28話「借入後の事業注意点」

設備投資の為に借入をしたり、コロナの影響で借入をしたり、色々なケースがあると思います。今回は、借入後の事業の注意点を前回の事例で書いてみます。


借入シミュレーションの例


■ 第10期 (単位:万円) 現預金残は、600万円 借入金0円

固定費 ÷ 限界利益率 = 損益分岐点売上

固定費は1,200、限界利益率は、3,000 ÷ 1,500 = 0.5、
損益分岐点売上は、1,200 ÷ 0.5 = 2,400となります。

■第11期~13期 (単位:万円) 借入をしない場合

コロナの影響で売上半減、固定費は、月100万円から80万円へ減額とする。

入金サイトと支払サイトが同じだと、毎年210万円の現預金が減少する。
従って、600万円(10期の現預金残)-210万円 × 3年 = △30万円。
13期に資金ショートをする。

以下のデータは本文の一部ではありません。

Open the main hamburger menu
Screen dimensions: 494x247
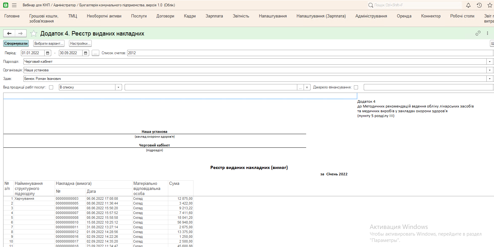pyautogui.click(x=14, y=5)
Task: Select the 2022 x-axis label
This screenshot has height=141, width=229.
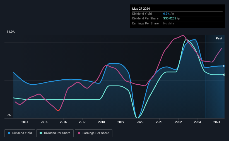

今回は、多額の設備投資が無い前提だが、多額の設備投資をした場合は、更に早く資金ショートをする。

コロナの影響で、11~13期は、厳しい状態である。
将来の売上シュミュレーションが14期売上2,000万円、15期売上2,400万円へ改善すると見込まれるのであれば、11期に借入500万円をする事により資金ショートを回避出来ます。

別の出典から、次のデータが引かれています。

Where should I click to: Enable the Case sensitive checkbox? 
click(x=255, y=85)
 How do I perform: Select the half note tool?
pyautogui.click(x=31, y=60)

11期に500万円を借入し、返済期間を5年とします。毎年元本返済100万円とし、支払利息は話を簡単にする為に、11期5万円、12期4万円、13期3万円、14期2万円、15期1万円とする。

■第11期 (単位:万円) 借入をした場合

支払利息5万円計上

11期の現金残は、
600万円 - 215万円 + 500万円(借入金)- 100万円(元本返済)= 785万円

■第12期 (単位:万円) 借入をした場合

支払利息4万円計上

12期の現金残は、
785万円 - 214万円 - 100万円(元本返済)= 471万円

■第13期 (単位:万円) 借入をした場合

支払利息3万円計上

13期の現金残は、
471万円 - 213万円 - 100万円(元本返済)= 158万円

■第14期 (単位:万円) 借入をした場合 売上回復

支払利息2万円計上

14期の現金残は、
158万円 + 37万円 - 100万円(元本返済)= 95万円

■第15期 (単位:万円) 借入をした場合 売上回復

支払利息1万円計上

15期の現金残は、
95万円 + 238万円 - 100万円(元本返済)= 233万円


シミュレーションから分かること


上記事例で大切な分岐点は、14期と15期の売上となります。特に14期が大切です。事例でもギリギリの現金残ですが、借入の返済を考慮した必要売上を考えてみましょう。

固定費963万円 限界利益率50% 
損益分岐点売上は、963万円 ÷ 50% = 1,926万円 となります。

ちなみに、損益分岐点売上の場合の現金残は、
158万円 + 0万円 - 100万円(元本返済)= 58万円となります。

ここで、元本返済分を考えた必要売上は、
固定費963万円 + 100万円(元本返済)= 1,063万円。
必要売上1,063万円 ÷ 50% = 2,126万円 となります。
14期の現金残は、158万円となる。

結論は、2,126万円超える売上が無いと現金が増加しない事になります。

従って、今後借入に依存しない経営をする場合は、2,126万円超える売上を実現する必要があります。最悪の場合は、売上が減少したままで、多額の借入をしないといけないケースとなります。勿論、無借金経営よりもある程度借入があるバランス経営がベストです。


自己資本比率の目標は40%


不測の事態の借入は、今解決出来ない事を先送りし、後で解決する手段の一つです。しかし、将来の売上が目標売上を達成出来なければ、追加の借入が発生します。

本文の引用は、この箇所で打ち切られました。